I am currently doing a course on getting and cleaning data. R programming language is the tool I use to clean data. I decided to look at the SAP SuccessFactors Add-On downloads data just for fun. These are the steps involved. You could do the same with Excel, But R lets you handle large volumes of data and perform actions that are not very easily possible with Excel. This is a simple exercise. But it demonstrates the logical process any data scientist or analyst would follow.

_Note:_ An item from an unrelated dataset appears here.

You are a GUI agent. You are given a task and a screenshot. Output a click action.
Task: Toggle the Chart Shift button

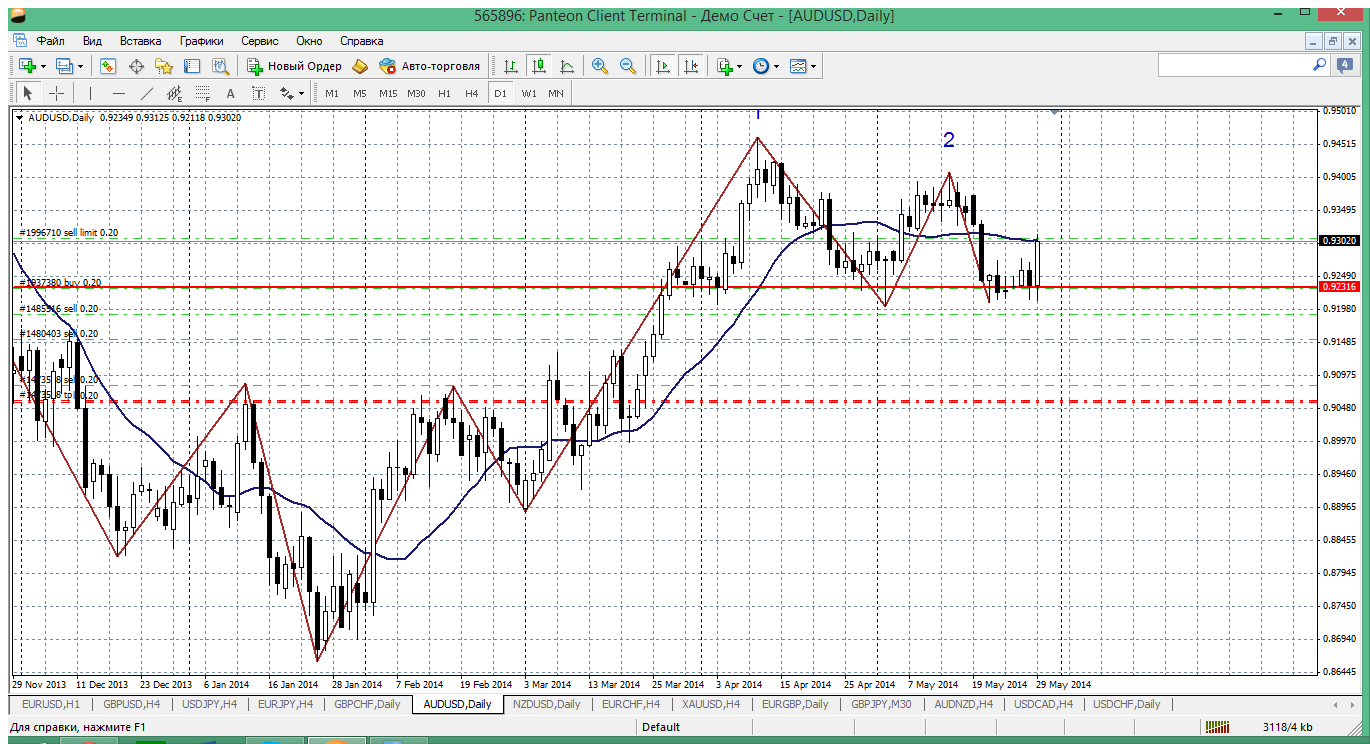690,66
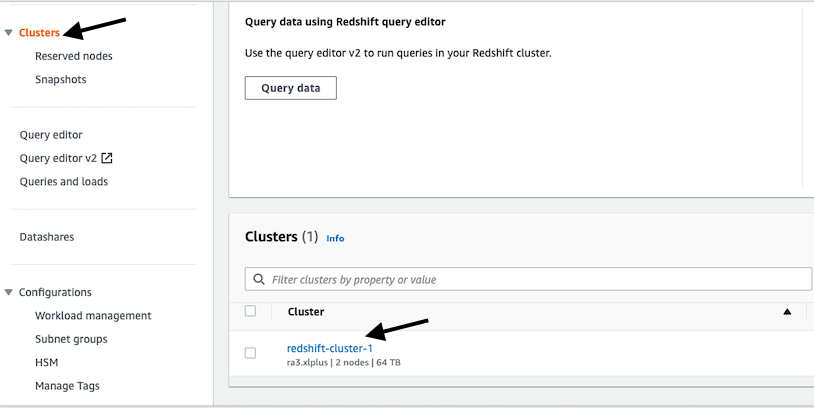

The Question for which I need an answer
The most important thing in data analysis is the question you want answered. In my case, I want to see which countries have the most interest in the SAP SuccessFactors Add-On. I suspect US and Germany will be at the top. But I have no idea which other countries show the most interest. Let us find out.
These are the steps and the R code to perform functions
Step 1: Read the data file which is available to me as a CSV file.
downloads <- read.csv(“downloads.csv”)
This reads the raw data I got from the data base into a data frame called downloads.
Step 2: Select just the data I need.
The new dataframe downloads will have multiple rows with the same country names. I want to find out how many times each country name is listed. I can use the table function to find that out.
countrycount <- as.data.frame(table(downloads$Country.Name))
The above code creates a dataframe with the name of countries in one column and the number of times they occur in the original table in a second column names Freq,
Step 3: I then want to sort the data with the country with the most downloads on the top.
This is the R code to do that.
sort(countrycount$Freq, decreasing = TRUE)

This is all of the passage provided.